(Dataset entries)
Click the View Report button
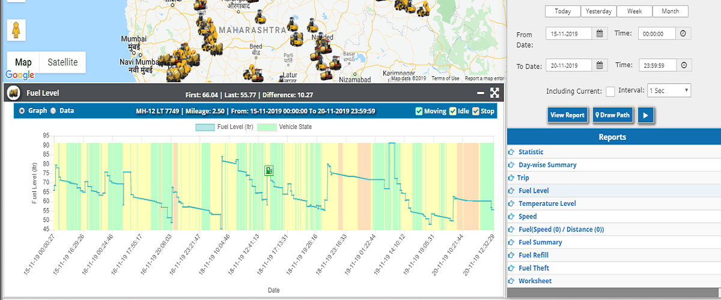 (x=567, y=115)
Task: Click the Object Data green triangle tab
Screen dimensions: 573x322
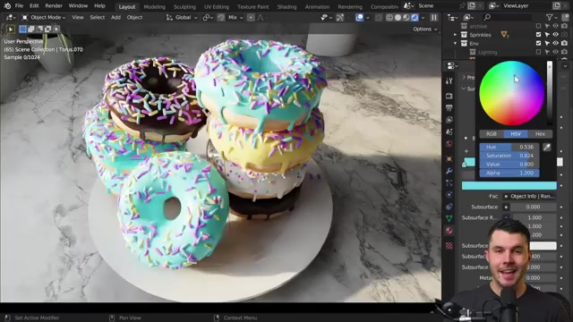Action: pyautogui.click(x=449, y=218)
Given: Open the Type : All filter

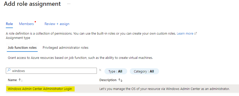Looking at the screenshot, I should (x=116, y=71).
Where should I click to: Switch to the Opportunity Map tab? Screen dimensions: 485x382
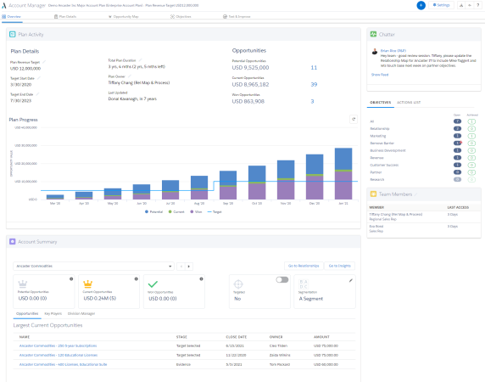(x=124, y=17)
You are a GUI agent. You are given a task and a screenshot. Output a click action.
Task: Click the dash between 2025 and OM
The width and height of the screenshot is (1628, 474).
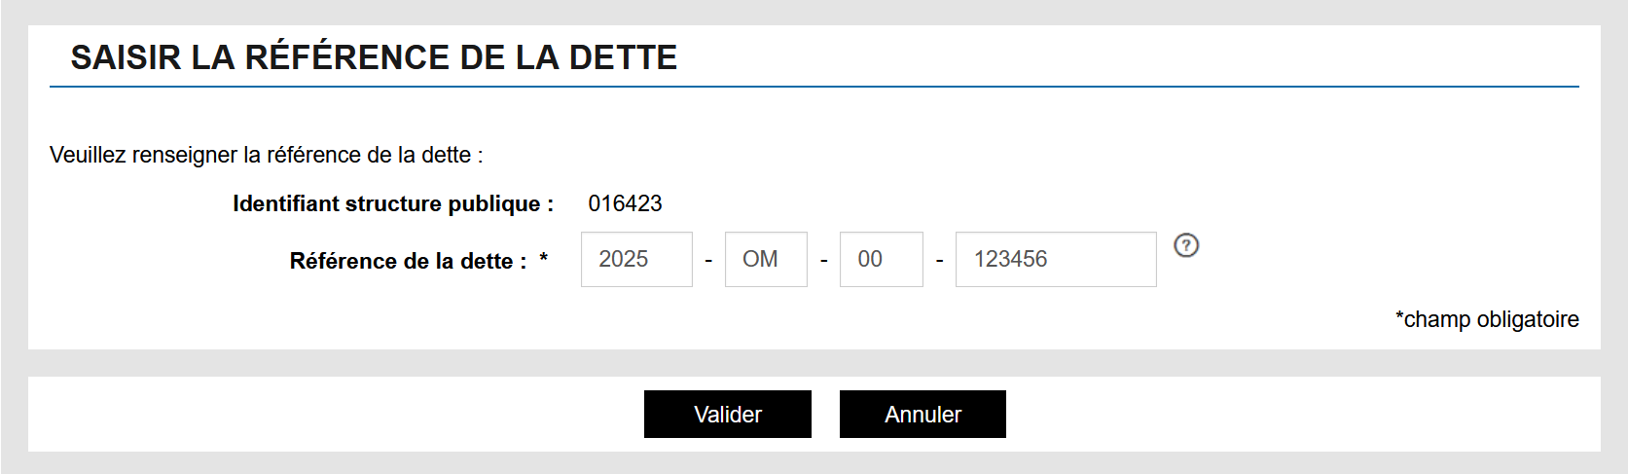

* [WHAT YOU SHOULD DO]: Skip the pictures and print exactly the lines from the one containing "You are a GUI" through the end of the records above.

* [ANSWER FOR THIS EXERCISE]:
You are a GUI agent. You are given a task and a screenshot. Output a click action.
Task: Click the dash between 2025 and OM
The width and height of the screenshot is (1628, 474).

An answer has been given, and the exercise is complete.